In the dead of night hatching a plan answering a riddle as old as time, the duo does what must be done.  Arriving the next evening at Dale's Dairy Farm, cries of Elvis! Elvis! Elvis! fill the stage as the curtains rise.  But that's not all Lola and Marge hear; an answered request reverberates off the rafters.

As a prolific producer of puns, Tammi Sauer wins hands down.  Her spare text conversationally proceeds, pauses and then sneaking up on you in the best way possible, causes you to explode with laughter. (Believe me, I did, at the second and third readings, too.)  There is an unmistakable pulse to her prose beckoning readers to participate.
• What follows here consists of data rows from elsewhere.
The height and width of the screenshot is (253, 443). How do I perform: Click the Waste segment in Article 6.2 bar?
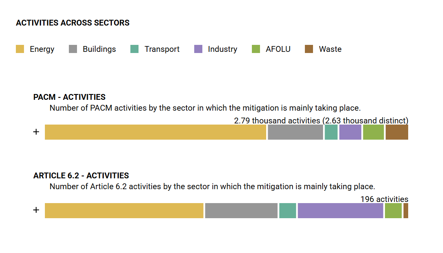point(406,210)
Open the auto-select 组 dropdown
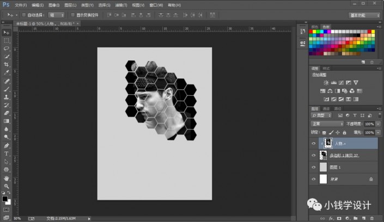The height and width of the screenshot is (222, 384). 56,15
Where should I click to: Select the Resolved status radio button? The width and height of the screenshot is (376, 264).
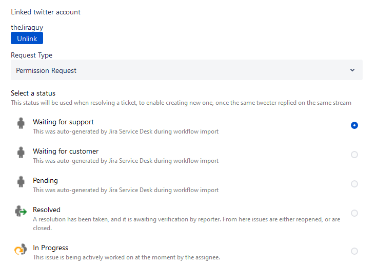(x=354, y=213)
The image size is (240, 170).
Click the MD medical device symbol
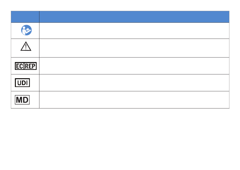pos(22,100)

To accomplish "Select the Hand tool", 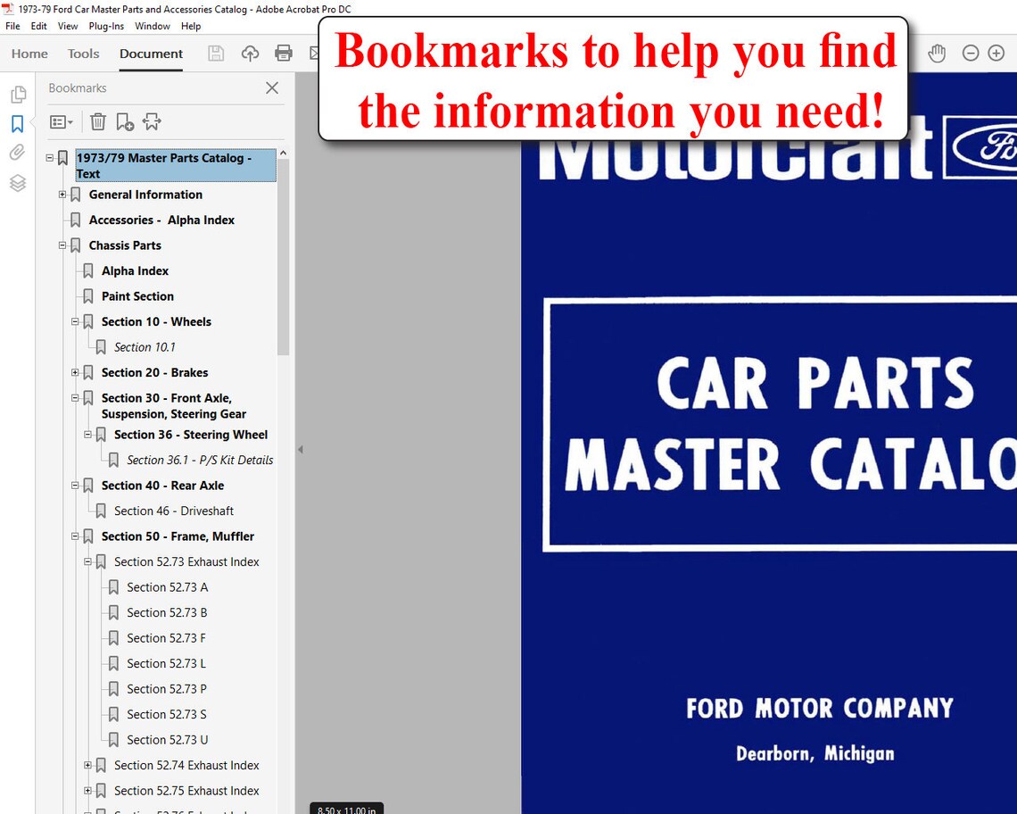I will [937, 53].
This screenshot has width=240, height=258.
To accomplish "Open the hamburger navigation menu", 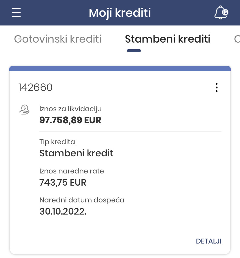I will (x=16, y=13).
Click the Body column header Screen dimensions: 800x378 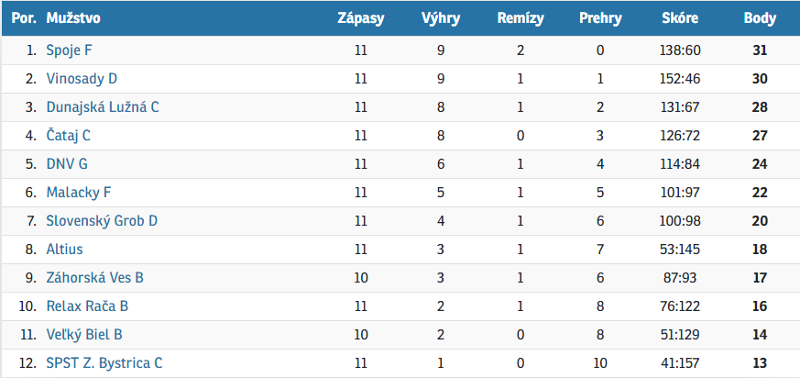coord(760,19)
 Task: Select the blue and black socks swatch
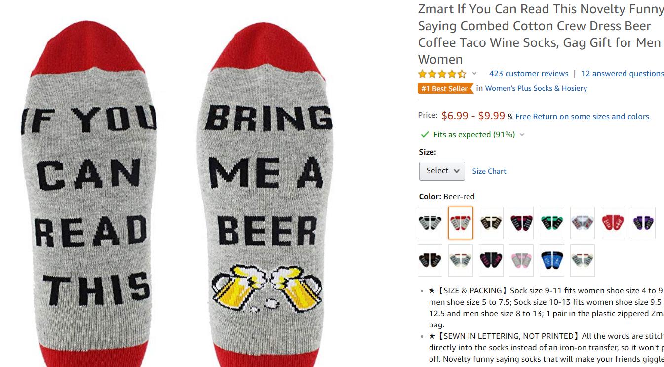coord(552,260)
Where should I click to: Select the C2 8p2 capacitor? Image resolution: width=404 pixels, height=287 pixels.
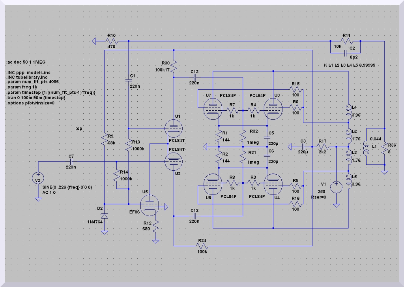[346, 51]
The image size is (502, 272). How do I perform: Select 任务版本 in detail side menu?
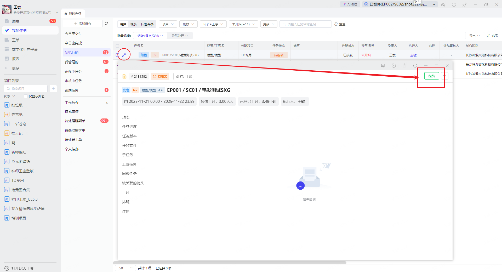(x=129, y=136)
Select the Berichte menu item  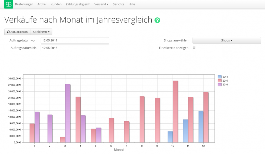[118, 4]
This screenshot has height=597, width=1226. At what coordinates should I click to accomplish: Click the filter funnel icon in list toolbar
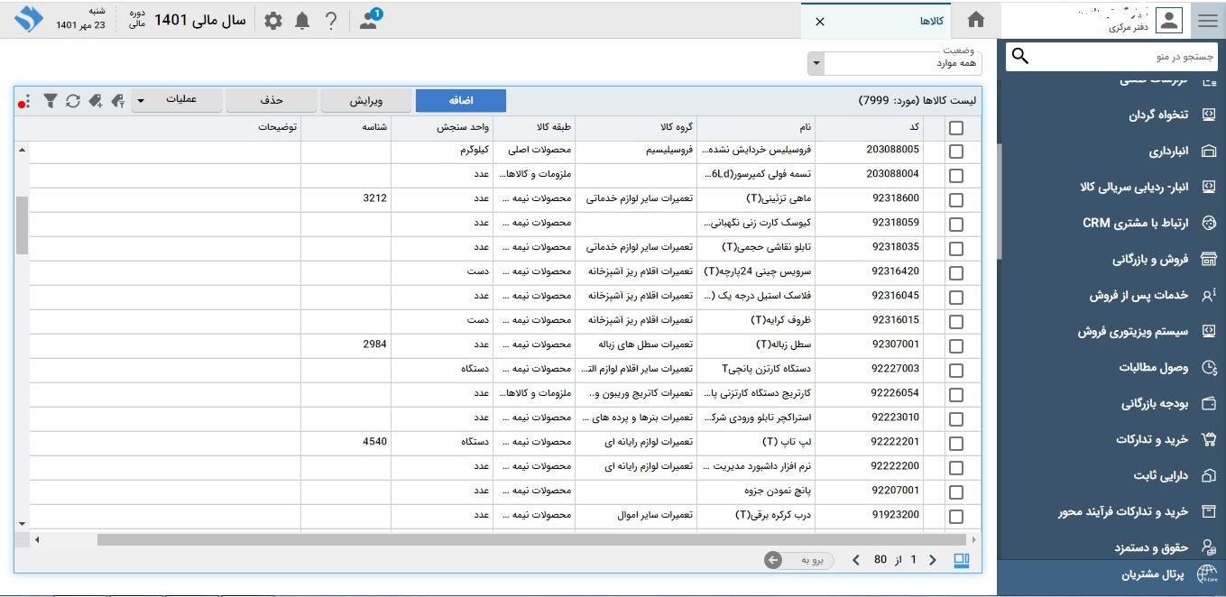coord(51,101)
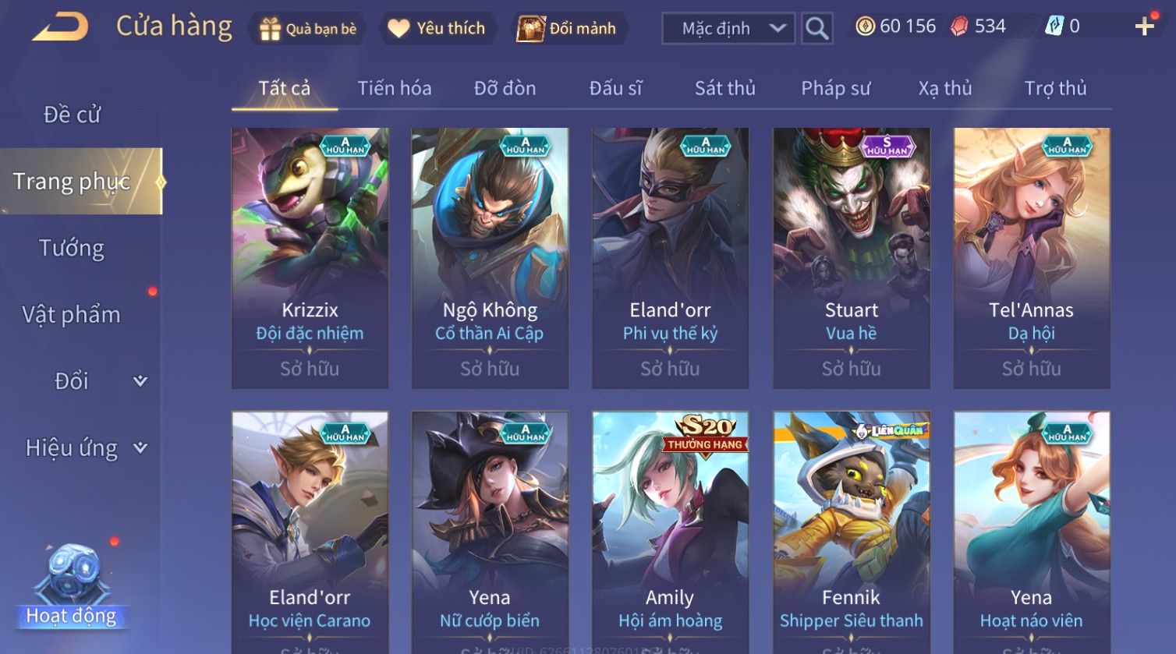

In my typical fashion I opened up the book jacket, on the front is Elvis Poultry in his classic white suit, Lola and Marge now looking like showgirls in matching outfits and on the back is the sunglasses clad rooster crooning into a mike on the cover of an album by Sterling bawkabawk records, LP with song titles such as Are You Lonesome In Flight?  Mirroring the rich, golden oranges, yellows and reds with a splash of white from the jacket, the cover is plain except for a few floating feathers and a small portion of four chicken legs, feet pointing upward.  Endpapers are nearly identical zooming in on the tour bus but the front and back are different in who is hanging out the windows; a reflection of the storyline.

For Dan Santat this is but the beginning of his use of vibrant color, facial expression and impeccable attention to detail to visually chronicle Sauer's text.  The title verso is surrounded, scrapbook style, with small clips from the first book bringing readers up to speed.  On the title page the ampersand between Bawk and Roll has been traded for a musical clef.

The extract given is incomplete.